I’m running a glue python-shell script, and I include extra-py-files
that are paths in S3 to wheels I’ve built for the script. These are installed as expected.
When I attach a Glue Connection to the job details, in order to allow for a Redshift connection from the script, the glue script doesn’t install from the s3 paths but instead tries to connect to Pypi.org to install
I get
__main__.CommandFailedException: /tmp/glue-python-libs-cVlK/SQLAlchemy-1.4.52-cp39-cp39-manylinux_2_5_x86_64.manylinux1_x86_64.manylinux_2_17_x86_64.manylinux2014_x86_64.whl installation failed after 2th retry due to exception: CalledProcessError
Can I allow my glue script to connect to redshift while still installing the dependencies directly from s3 wheels rather than installing from pypi.org?
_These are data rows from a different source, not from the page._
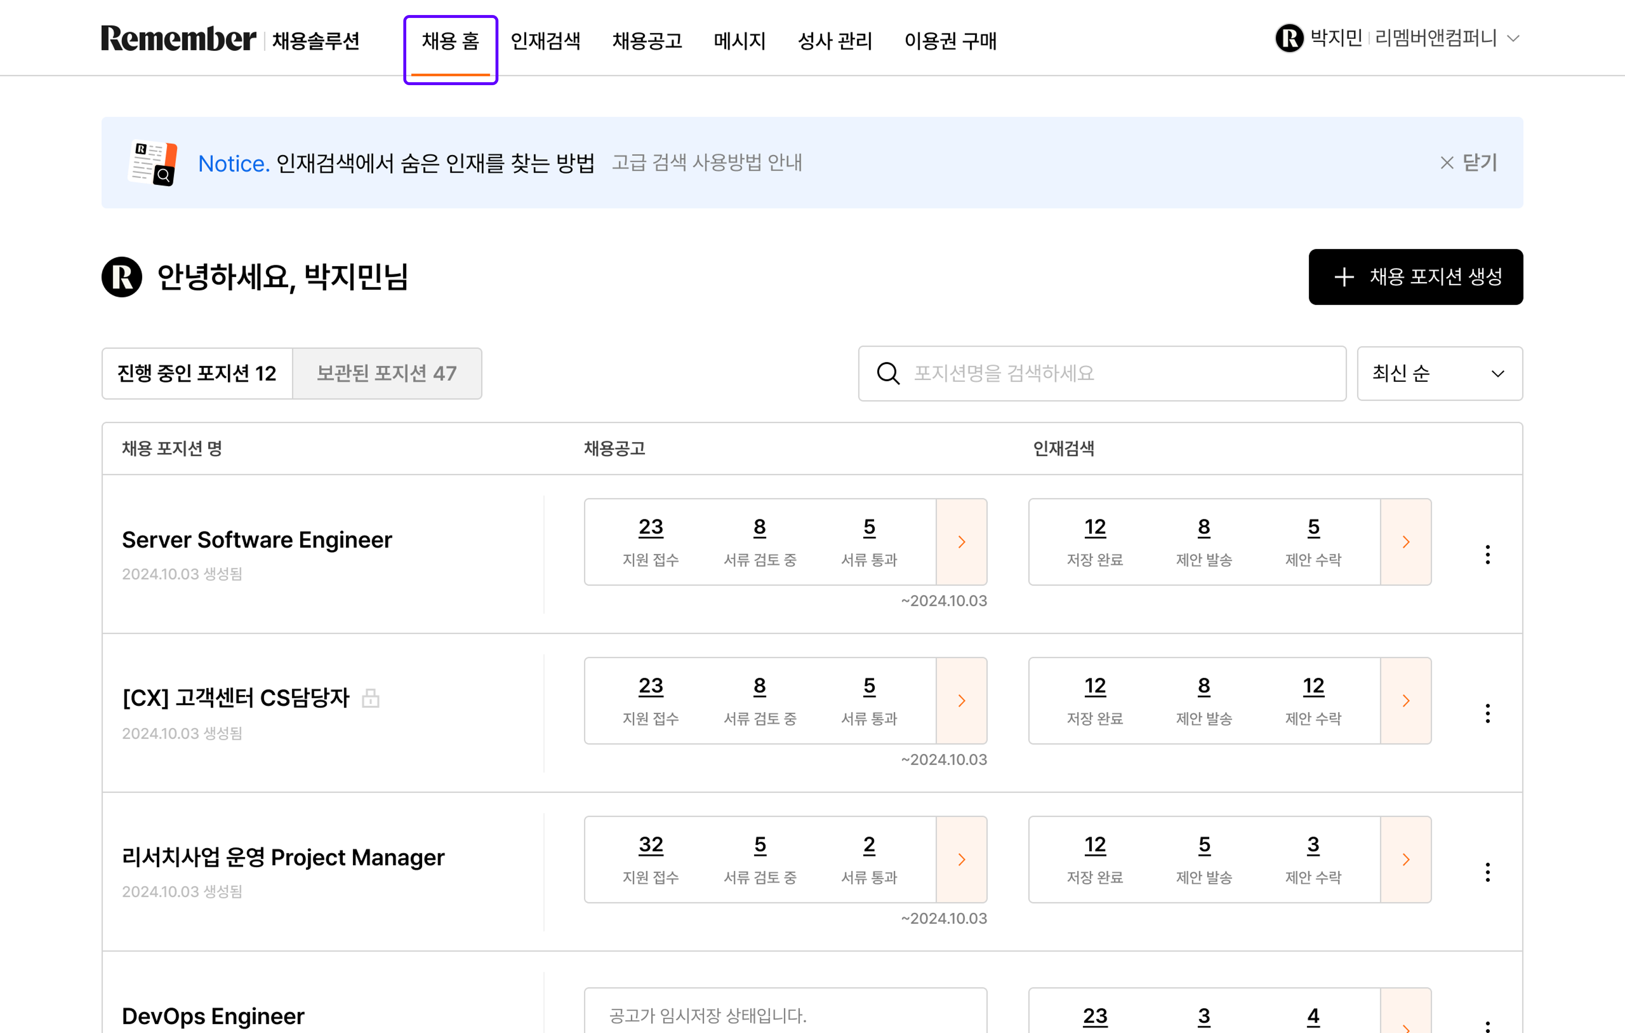Click the plus icon on 채용 포지션 생성 button
Viewport: 1625px width, 1033px height.
pyautogui.click(x=1344, y=277)
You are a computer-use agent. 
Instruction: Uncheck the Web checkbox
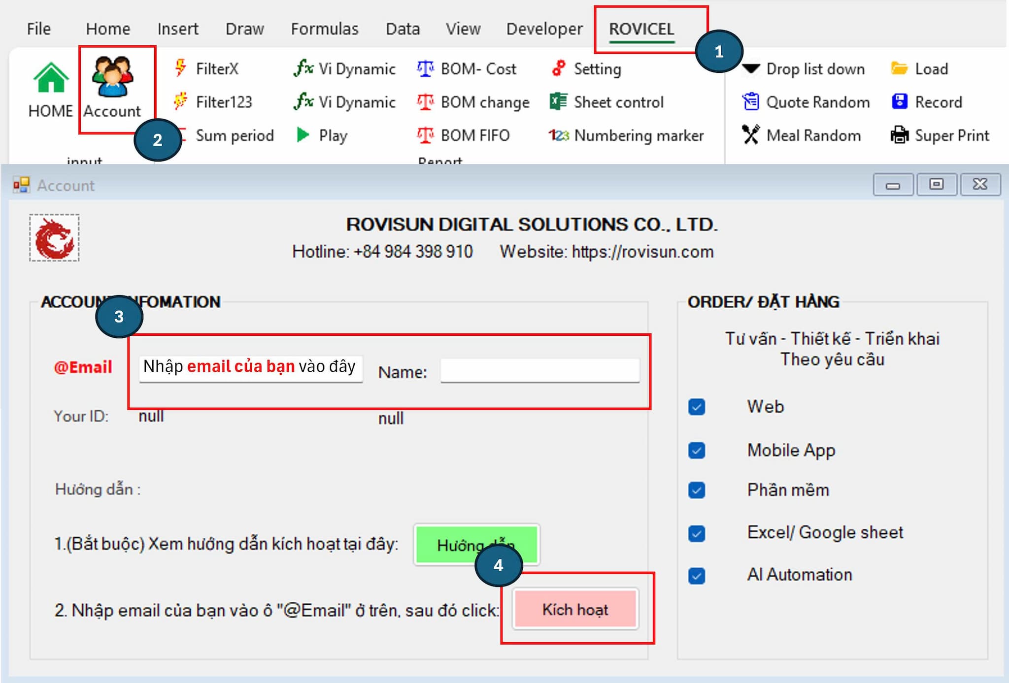[x=697, y=407]
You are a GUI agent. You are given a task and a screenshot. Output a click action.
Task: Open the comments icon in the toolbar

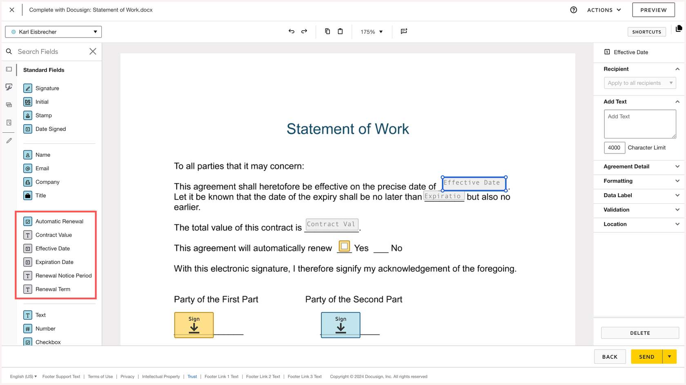404,31
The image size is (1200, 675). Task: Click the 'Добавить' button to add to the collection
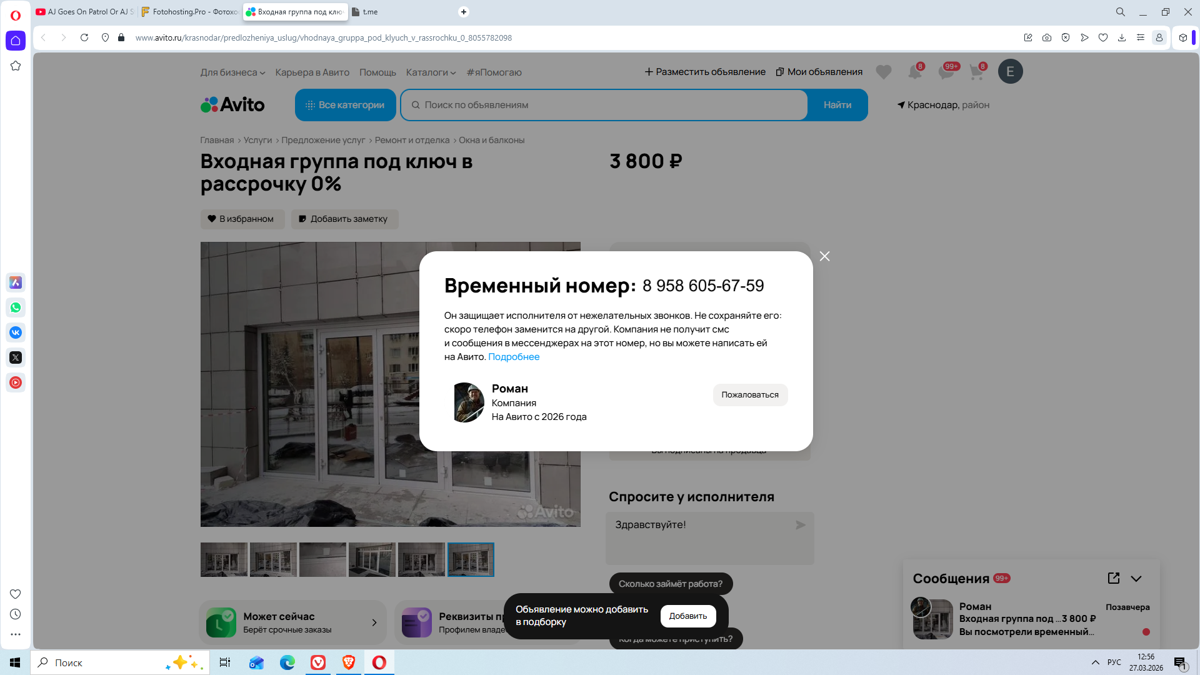688,616
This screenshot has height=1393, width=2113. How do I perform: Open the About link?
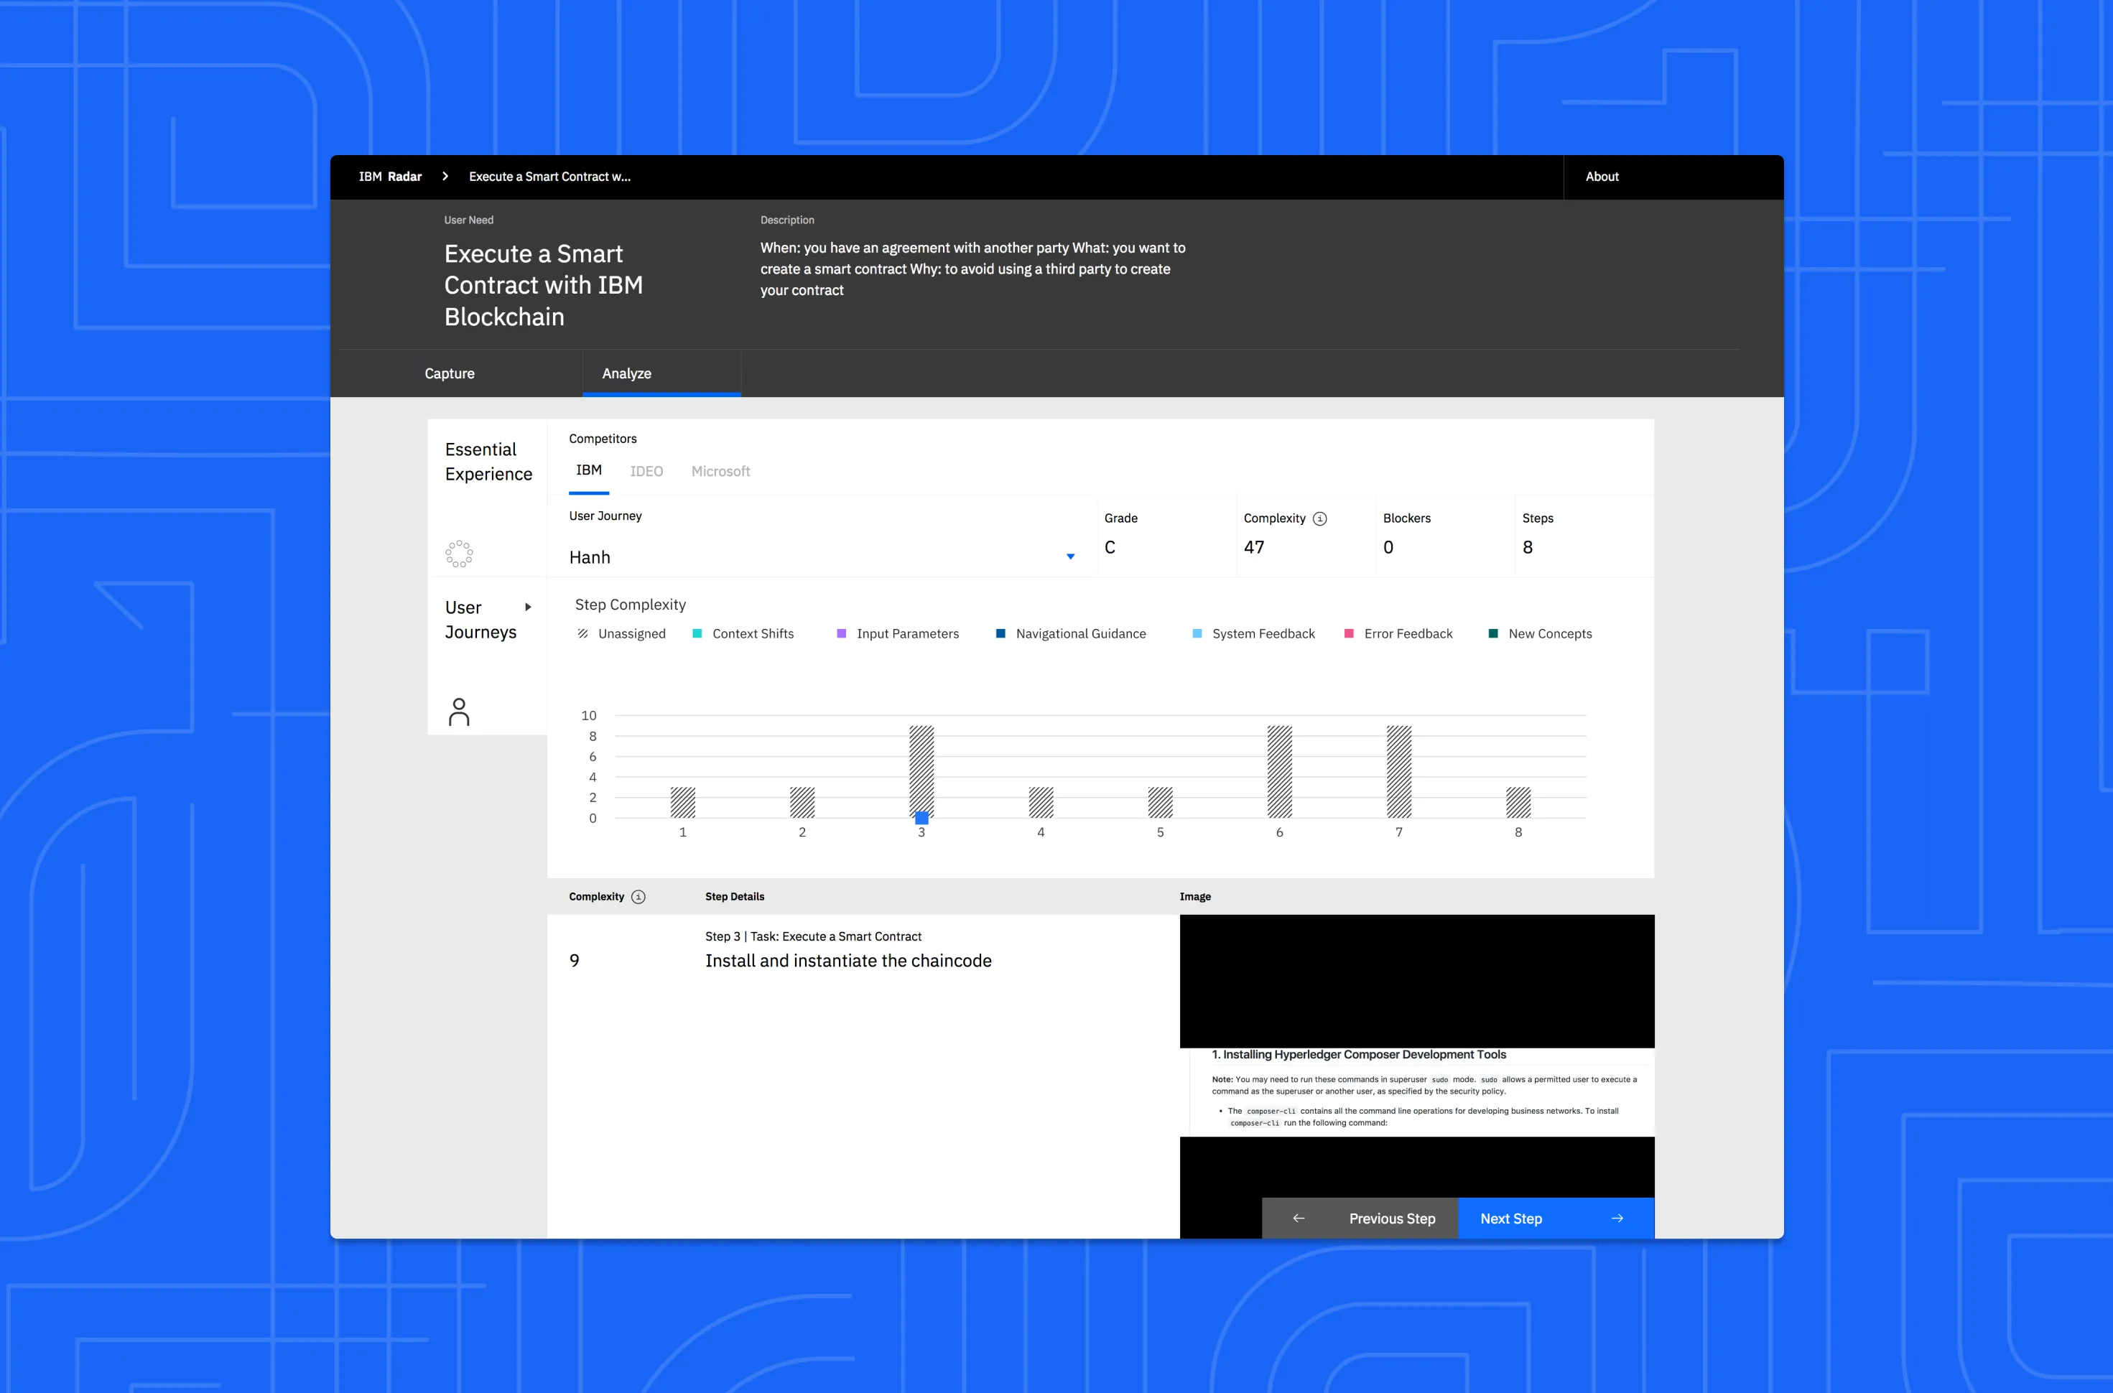point(1602,177)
Otherwise I’ll have to create a connection and/or NAT gateway to allow for this connection, which I’d like to avoid.
1
Note the following limitations of Python Shell jobs:
-
You can’t use job bookmarks with Python shell jobs.
You can’t package any Python libraries as .egg files in Python 3.9+.
Instead, use .whl.The –extra-files option cannot be used, because of a limitation on temporary copies of S3 data.
https://docs.aws.amazon.com/glue/latest/dg/add-job-python.html#python-shell-limitations
1